#### Aim of the exercise
Read through the listing below and copy each line in which the word "computer" occurs.

#### Supplied material
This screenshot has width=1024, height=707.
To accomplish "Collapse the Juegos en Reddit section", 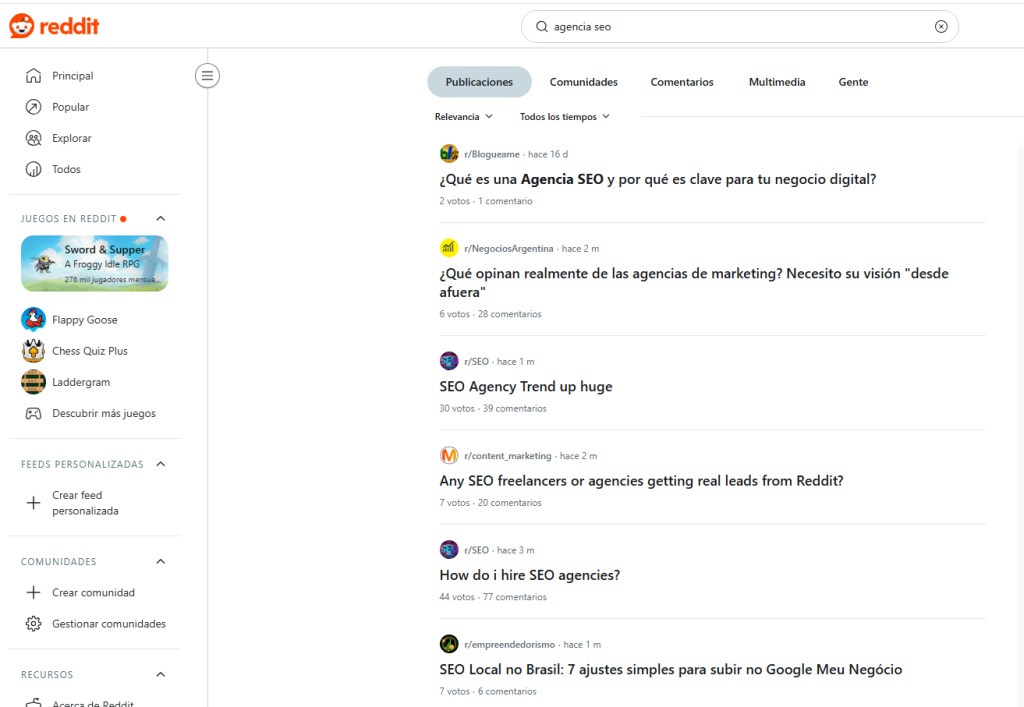I will click(161, 219).
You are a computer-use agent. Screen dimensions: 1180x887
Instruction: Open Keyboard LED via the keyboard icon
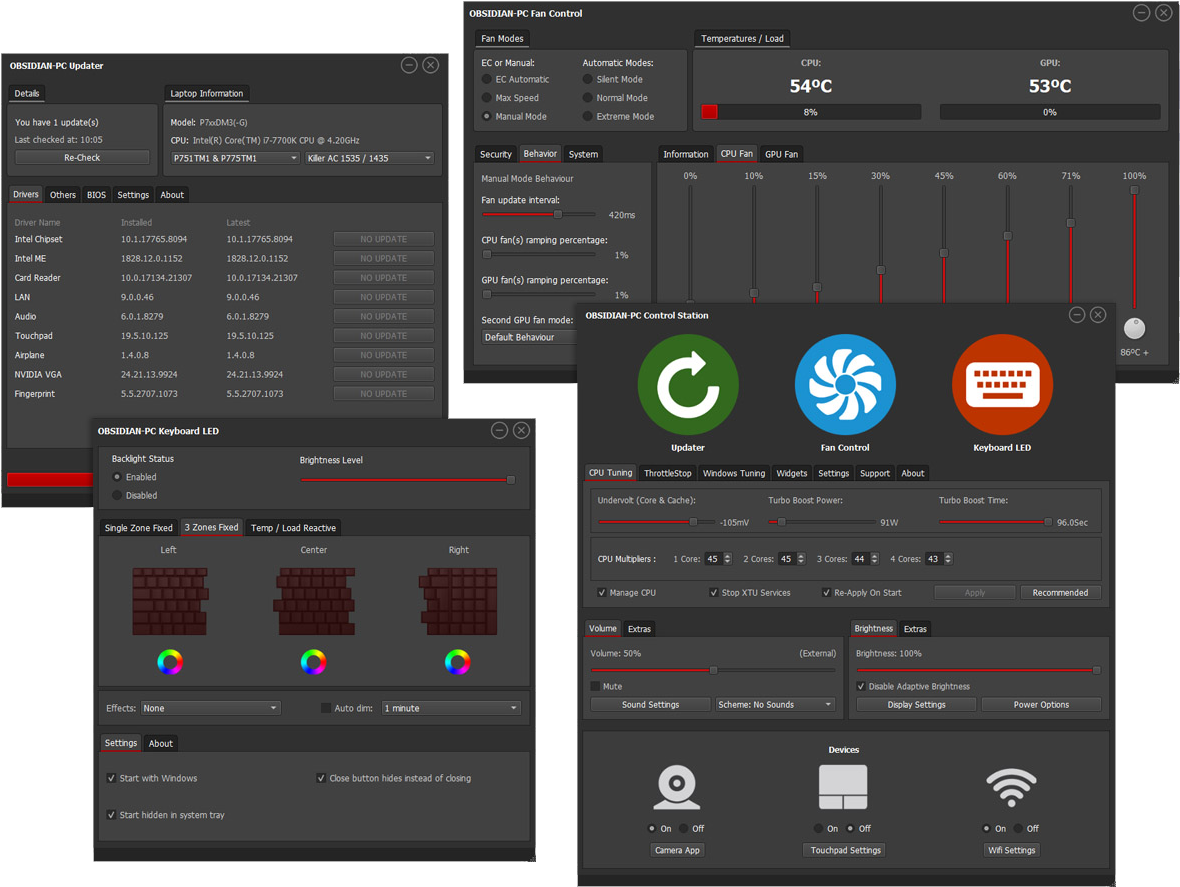[x=1002, y=383]
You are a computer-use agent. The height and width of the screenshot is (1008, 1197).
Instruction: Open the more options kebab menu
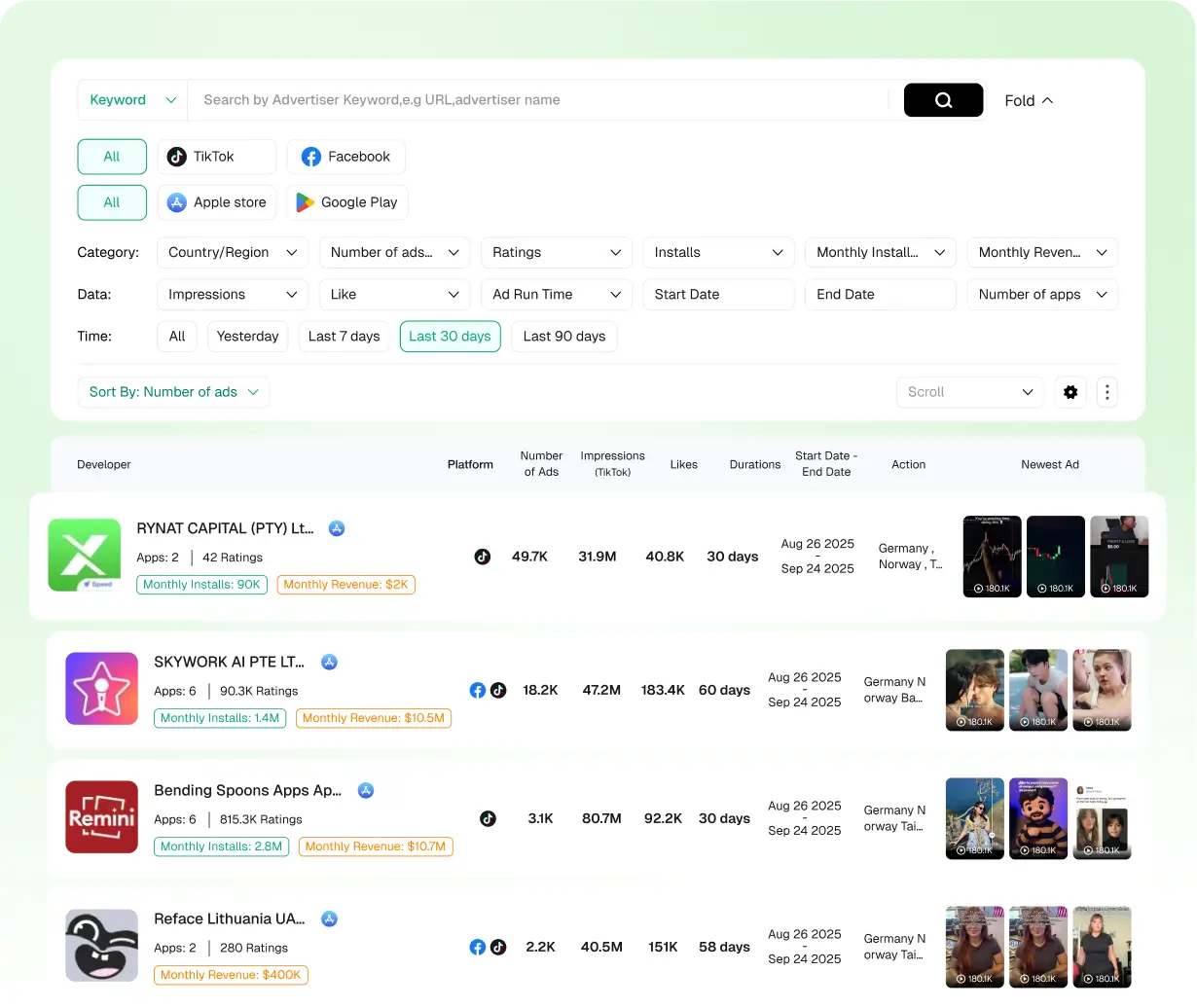1106,392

#### Written answer
You are a computer-use agent. Screen dimensions: 1180x887
You are a computer-use agent. The height and width of the screenshot is (1008, 1197).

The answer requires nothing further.